野党の「日程闘争」が官僚のブラック労働を生む

池田 信夫

参議院インターネット中継より

森ゆうこ議員のパワハラ問題に、産経新聞以外のマスコミは沈黙を続けているが、朝日新聞は「論座」で米山隆一氏の「森ゆうこ議員の質問漏洩問題から見える日本の劣化」というコラムを掲載している。彼は「官僚を自称する複数のアカウント」のツイートについてこう書く。

私は、そもそも事実ではなくそれ自体不当な非難であったことを前提としたうえで、理由はさておき、台風を前に帰宅もできず、愚痴の一つも言いたくなったことは理解できます。しかし、相手の事情を確認もせず、あらゆる結果を仕事の相手方に帰責する形で個人を特定してあげつらったのは、通常の職業倫理からはおよそ考えられず、霞が関の劣化以外の何物でもないと思います。

これ以降の彼の議論は、官僚の情報が「事実ではなくそれ自体不当な非難であった」という前提で官僚を批判するものだが、この前提は誤っている。「森ゆうこ糞」などのハンドルネームで行われた批判は正確であり、質問通告は24:25までかかったことが確認されたので、米山氏の話はナンセンスである。

この事実関係は、アゴラに寄稿された他の官僚の指摘とも一致している。こういう長時間の待機は霞ヶ関では日常的であり、それが官僚の労働条件を著しく悪化させている。今回はそれが大型台風の接近の前夜になったので、多くの官僚が「家に帰れない」という怒りを ツイッターでぶつけただけだ。

「待機しなければいい」とか「質問通告は必要ない」 という意見もあるが、行政の細かい部分まですべて通暁している大臣はいない。ぶっつけ本番で質問したら「今は手元に資料がないので答えられない」という答弁ばかりになり、国会審議には膨大な時間がかかる。

それは野党には有利だ。 審議が長引くと、会期内に成立する法案が減るからだ。そこで自民党は野党に妥協する代わりに、重要法案の成立に協力してもらう。こういう裏取引をするのが国会対策委員長会談で、そういう「貸し」をつくるのが審議を止めるゴロツキ野党議員の役割だ。

アゴラでもう一人の官僚も指摘するように、諸悪の根源はこの世界に類をみない日程闘争である。野党はなるべく審議を引き延ばそうとし、与党は短くしようとするので、審議日程は毎週開かれる議運の交渉で決まり、1週間先の審議日程しか決めることができない。

だから野党の質問も行き当たりばったりで、項目だけ出して中身は後から考える議員も多い。審議を止めて大臣をどなりつけたら、テレビ中継では目立つが「野党は政府の仕事を妨害するだけで建設的な仕事は何もできない」という印象が強まり、いつまでも政権はとれない。

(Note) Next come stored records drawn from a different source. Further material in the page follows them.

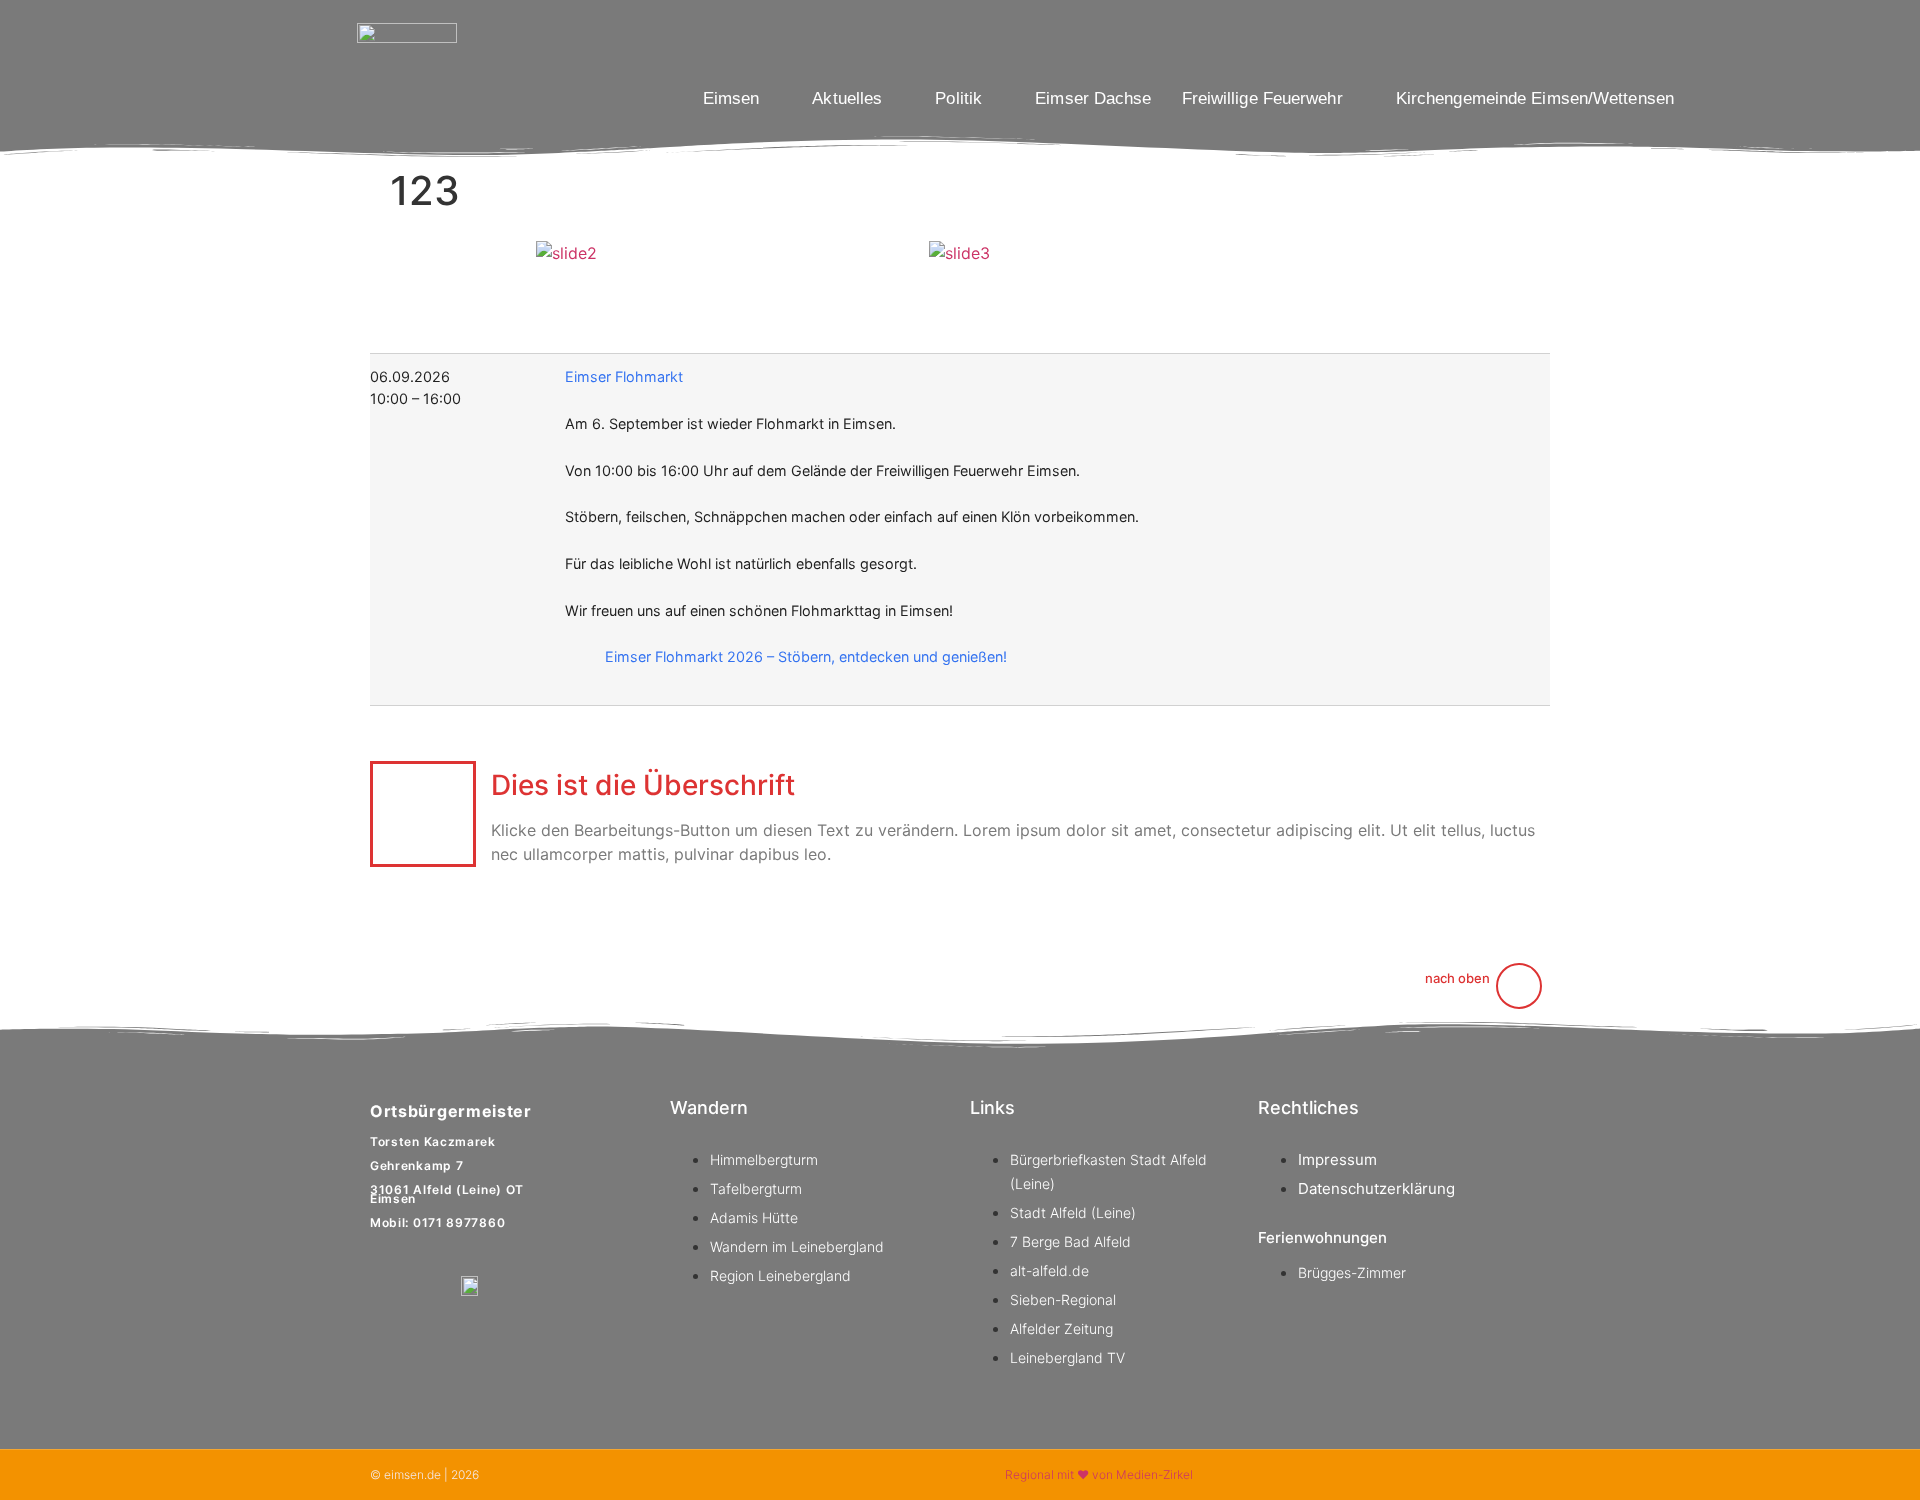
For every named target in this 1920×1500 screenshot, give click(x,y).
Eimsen (731, 98)
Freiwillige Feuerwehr (1262, 98)
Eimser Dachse (1093, 98)
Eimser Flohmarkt (624, 376)
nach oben (1457, 978)
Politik (958, 98)
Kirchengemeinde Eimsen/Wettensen (1535, 98)
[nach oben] (1519, 986)
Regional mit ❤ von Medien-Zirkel (1099, 1474)
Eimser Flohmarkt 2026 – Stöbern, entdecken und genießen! (806, 656)
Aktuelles (847, 98)
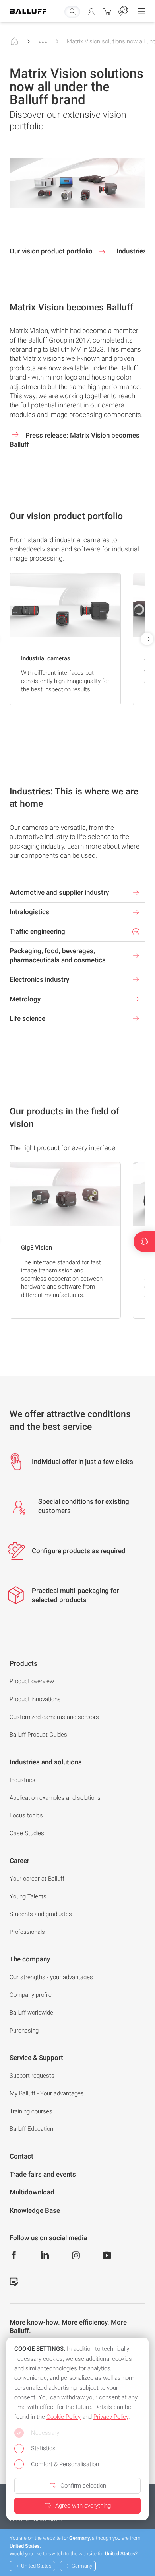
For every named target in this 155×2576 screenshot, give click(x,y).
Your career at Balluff (37, 1878)
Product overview (32, 1681)
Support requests (32, 2075)
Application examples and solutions (55, 1797)
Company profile (31, 1994)
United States (36, 2566)
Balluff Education (31, 2128)
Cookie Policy (63, 2416)
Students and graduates (41, 1914)
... (43, 39)
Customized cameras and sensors (54, 1717)
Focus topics (26, 1815)
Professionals (27, 1931)
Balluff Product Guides (38, 1734)
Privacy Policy (110, 2416)
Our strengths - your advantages (51, 1977)
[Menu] (141, 11)
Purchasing (24, 2030)
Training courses (31, 2111)
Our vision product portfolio (52, 251)
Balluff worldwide (31, 2012)
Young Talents (28, 1896)
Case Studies (27, 1833)
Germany (82, 2566)
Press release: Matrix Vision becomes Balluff (75, 439)
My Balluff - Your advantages (47, 2093)
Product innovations (35, 1699)
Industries (22, 1780)
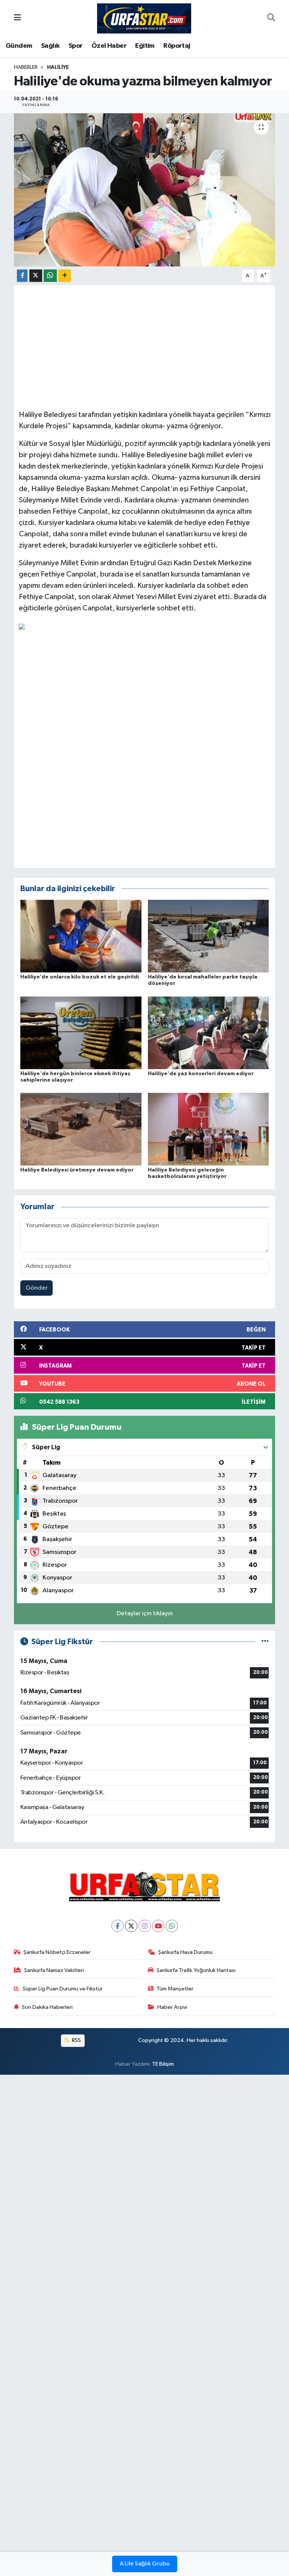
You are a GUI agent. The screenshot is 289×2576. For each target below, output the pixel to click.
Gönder (37, 1288)
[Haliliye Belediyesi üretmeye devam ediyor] (80, 1129)
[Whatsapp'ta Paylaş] (50, 275)
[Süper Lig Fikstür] (265, 1642)
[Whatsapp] (172, 1926)
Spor (75, 46)
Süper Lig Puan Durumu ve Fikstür (63, 1989)
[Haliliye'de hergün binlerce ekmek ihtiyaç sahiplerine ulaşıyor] (80, 1032)
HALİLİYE (58, 67)
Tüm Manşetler (175, 1989)
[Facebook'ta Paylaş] (22, 275)
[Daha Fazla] (64, 275)
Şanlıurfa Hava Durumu (185, 1952)
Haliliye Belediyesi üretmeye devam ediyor (77, 1170)
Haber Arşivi (172, 2007)
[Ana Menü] (17, 18)
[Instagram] (144, 1926)
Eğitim (144, 46)
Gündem (19, 46)
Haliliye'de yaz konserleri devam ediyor (201, 1073)
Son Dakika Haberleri (47, 2007)
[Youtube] (158, 1926)
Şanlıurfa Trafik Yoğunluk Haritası (196, 1970)
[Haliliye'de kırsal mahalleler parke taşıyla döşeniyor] (208, 936)
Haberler (26, 67)
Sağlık (50, 46)
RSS (76, 2040)
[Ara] (271, 18)
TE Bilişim (163, 2064)
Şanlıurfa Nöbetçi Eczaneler (57, 1952)
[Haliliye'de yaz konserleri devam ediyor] (208, 1032)
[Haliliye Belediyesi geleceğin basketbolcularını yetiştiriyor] (208, 1129)
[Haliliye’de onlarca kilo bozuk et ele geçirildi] (80, 936)
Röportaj (176, 46)
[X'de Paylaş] (35, 275)
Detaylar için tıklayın (145, 1613)
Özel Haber (108, 46)
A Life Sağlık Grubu (145, 2564)
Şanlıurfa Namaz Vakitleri (54, 1970)
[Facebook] (117, 1926)
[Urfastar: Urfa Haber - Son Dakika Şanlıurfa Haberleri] (144, 18)
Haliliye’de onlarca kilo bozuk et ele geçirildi (79, 977)
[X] (131, 1926)
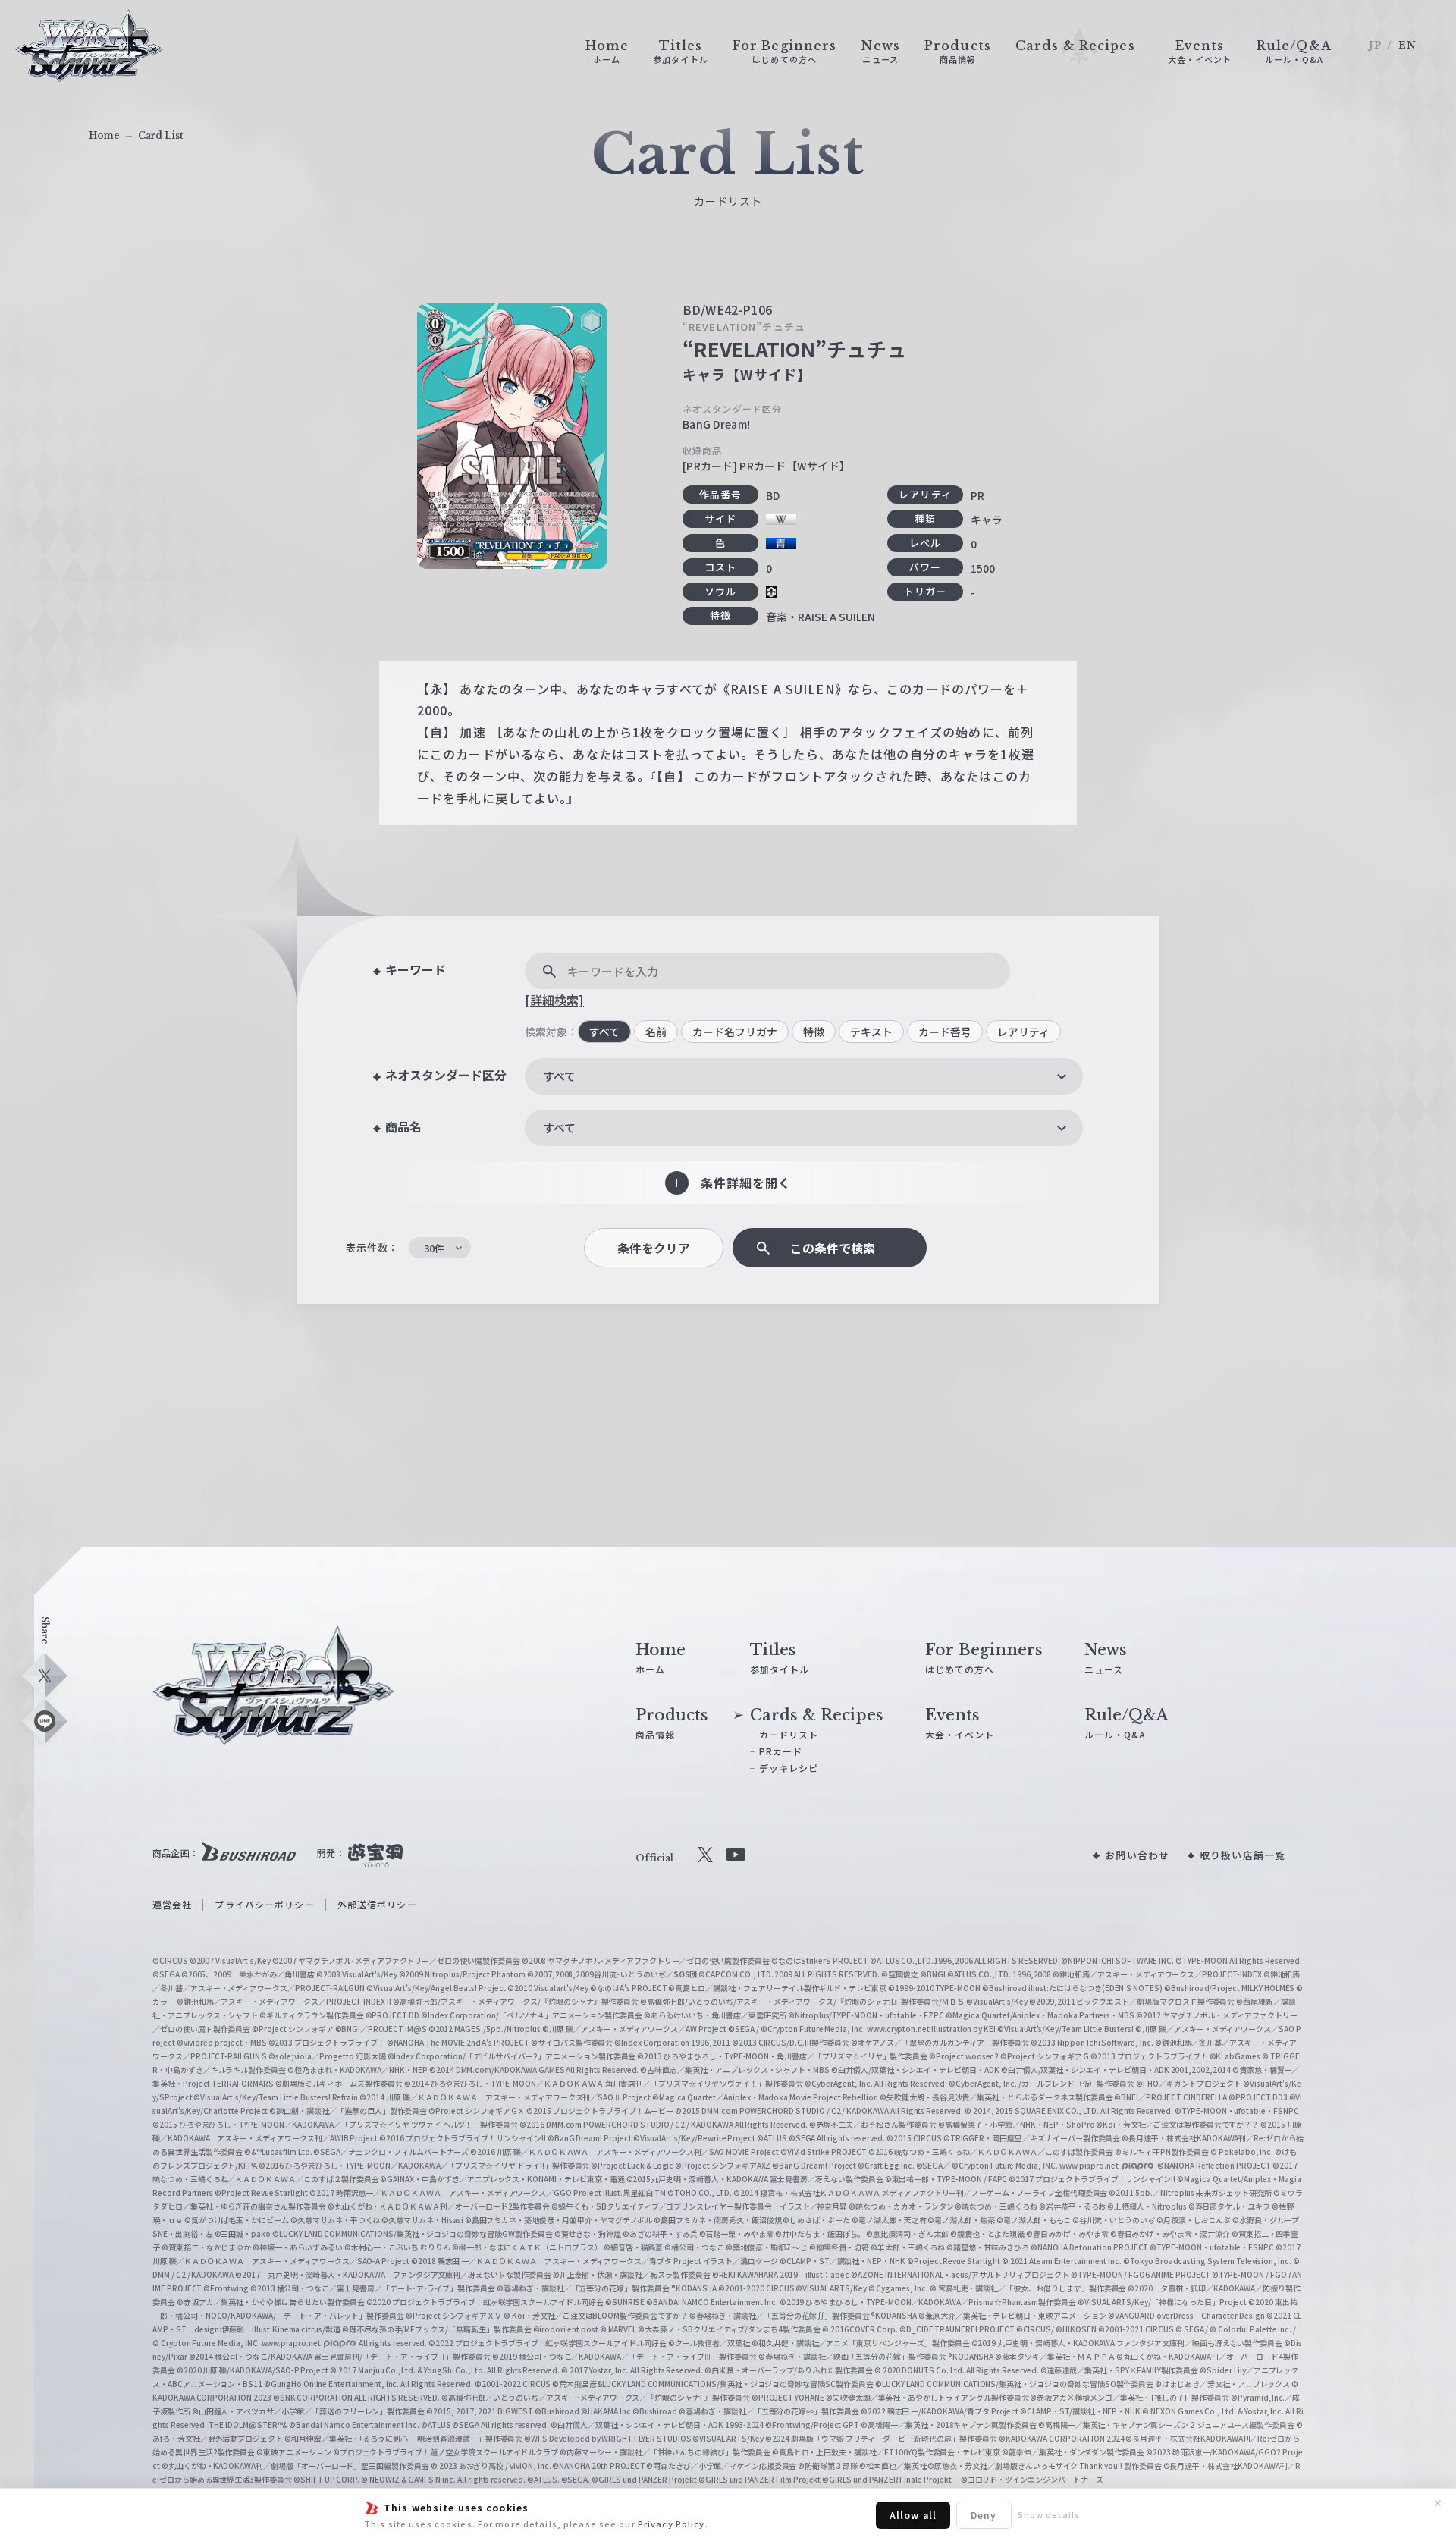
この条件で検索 (832, 1248)
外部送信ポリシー (377, 1904)
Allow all (913, 2514)
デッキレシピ (789, 1767)
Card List (161, 135)
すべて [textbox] (559, 1076)
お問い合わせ (1137, 1855)
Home (104, 135)
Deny (983, 2514)
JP (1375, 45)
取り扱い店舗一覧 (1242, 1855)
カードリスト (789, 1734)
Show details (1049, 2514)
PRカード (781, 1751)
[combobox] (804, 1076)
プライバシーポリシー (264, 1904)
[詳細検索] (554, 1000)
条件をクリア (653, 1248)
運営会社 (172, 1904)
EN (1407, 45)
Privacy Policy (671, 2523)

もう一つは、国会質問で名誉毀損に問われないという憲法の規定を悪用した疑いだ。森議員は憲法51条の免責特権を繰り返し強調しており、国会内で意図的に「収賄罪」という言葉を使った疑いが強い。これは国会を侮辱する脱法行為である。詳細は原英史氏の記事にゆずる。

米山氏のコラムは取るに足りないが、これが朝日新聞の立場だとすると問題は深刻だ。いつもは長時間労働を批判する朝日新聞も、官僚はいくら長時間労働してもいいと思っているらしい。彼らを「情報漏洩だ」と攻撃するゴロツキ議員から官僚を守る気もない。日本のジャーナリズムの劣化は救いがたい。

しかし今回の騒ぎは、国会運営を改革するチャンスである。国民民主党の玉木代表も、官僚OBとして事情を知っているはずだ。議員特権を悪用した森議員を処分し、日程闘争をやめて生産的な国会審議をすべきだ。その鍵は野党が握っている。